Stuttgart - Die Staatsanwaltschaft verzichtet auf ein Ermittlungsverfahren gegen den früheren Stuttgarter Polizeipräsidenten Siegfried Stumpf wegen des Einsatzes gegen Stuttgart-21-Demonstranten. Es gebe keine Anhaltspunkte für ein strafbares Handeln Stumpfs bei der Polizeiaktion am 30. September 2010 im Schlossgarten, sagte die Sprecherin der Staatsanwaltschaft am Freitag in Stuttgart. Mehr als 100 Menschen waren damals verletzt worden.

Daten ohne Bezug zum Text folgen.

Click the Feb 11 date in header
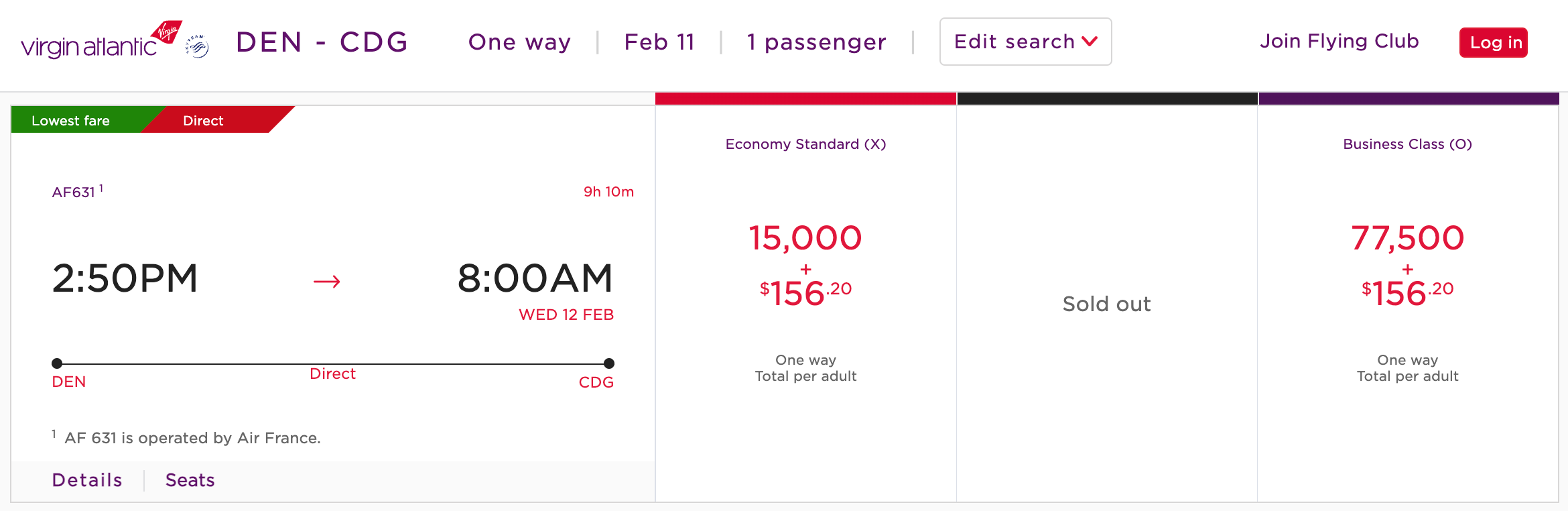 (659, 42)
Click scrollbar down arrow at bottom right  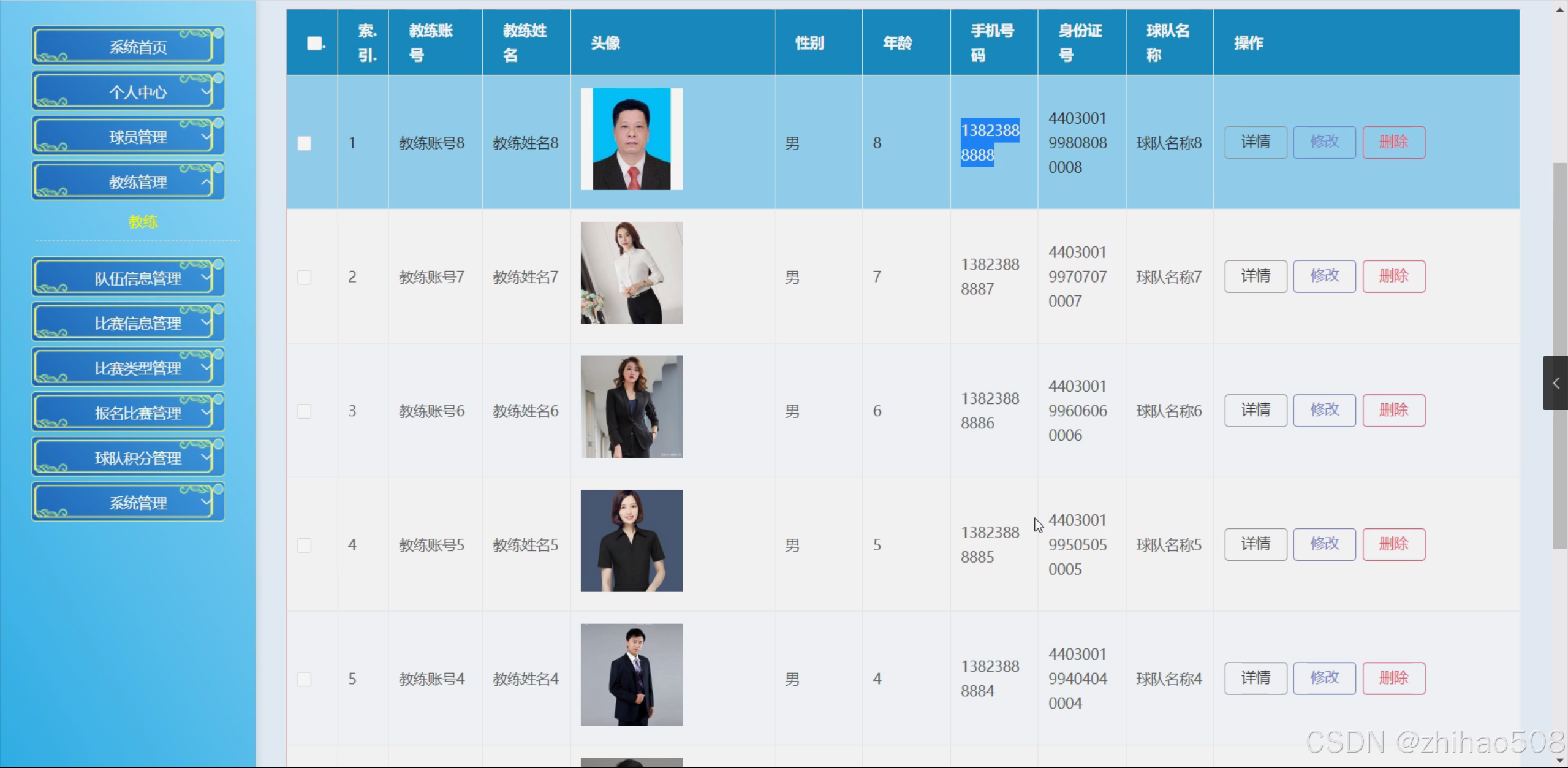(x=1560, y=760)
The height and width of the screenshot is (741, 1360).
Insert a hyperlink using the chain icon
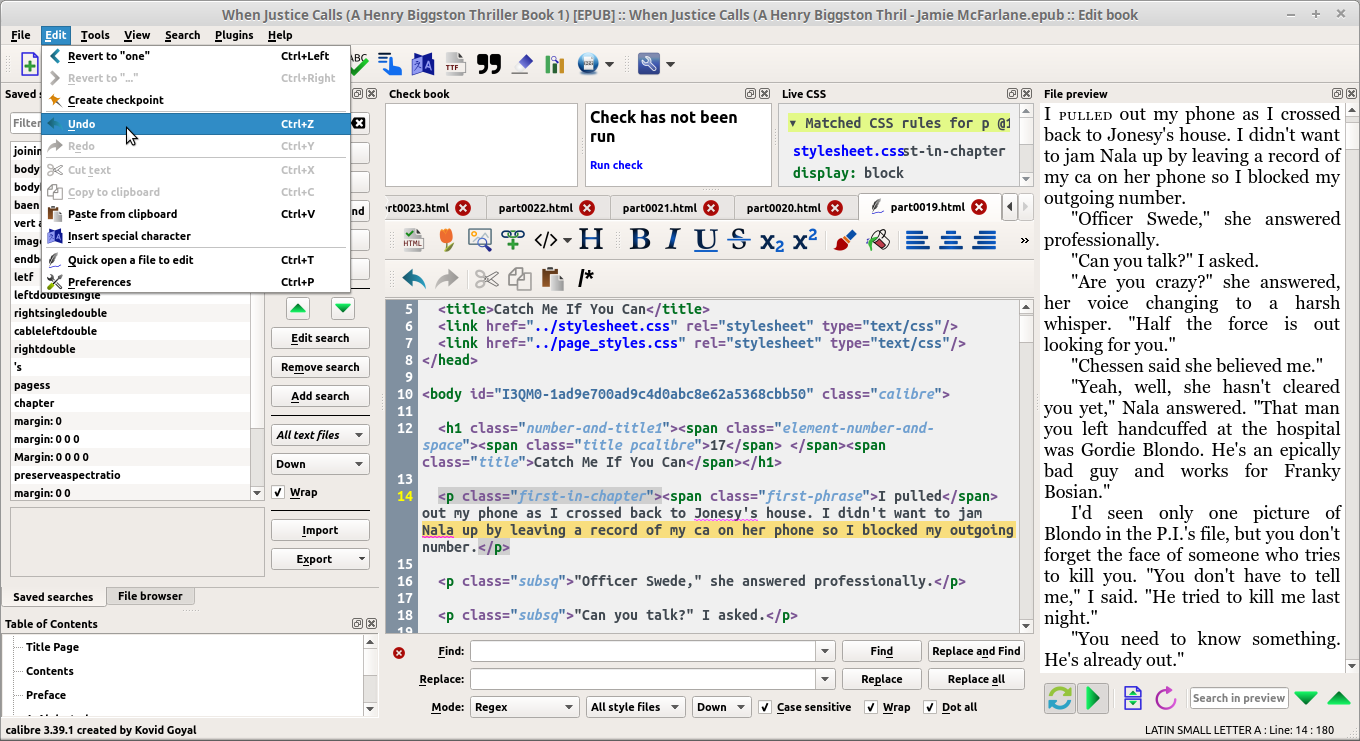(x=513, y=240)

Stumpf war Polizeiführer des Einsatzes mit Wasserwerfern und Pfefferspray. Die Stuttgart-21-Gegner hatten vergeblich gegen das spätere Fällen der ersten Bäume protestiert. Danach waren bei der Polizei und der Staatsanwaltschaft rund 400 Anzeigen unter anderem gegen Polizeibeamte eingegangen. Die Rechtmäßigkeit des Einsatzes an sich wird vom Verwaltungsgericht Stuttgart überprüft. Diese Entscheidung steht noch aus.

"Grundsätzlich zulässig"

„Die Anwendung unmittelbaren Zwanges bei der Durchführung des Polizeieinsatzes war grundsätzlich zulässig. Dessen Freigabe durch den Polizeipräsidenten hielt sich im Rahmen der gesetzlichen Vorgaben“, erklärte die Staatsanwaltschaft. Über einen eventuell unverhältnismäßigen Einsatz der Wasserwerfer sei Stumpf nicht unterrichtet gewesen.

Stumpf war Ende April mit 60 Jahren in den Ruhestand versetzt worden. Sein Nachfolger ist seit 1. Juni Thomas Züfle.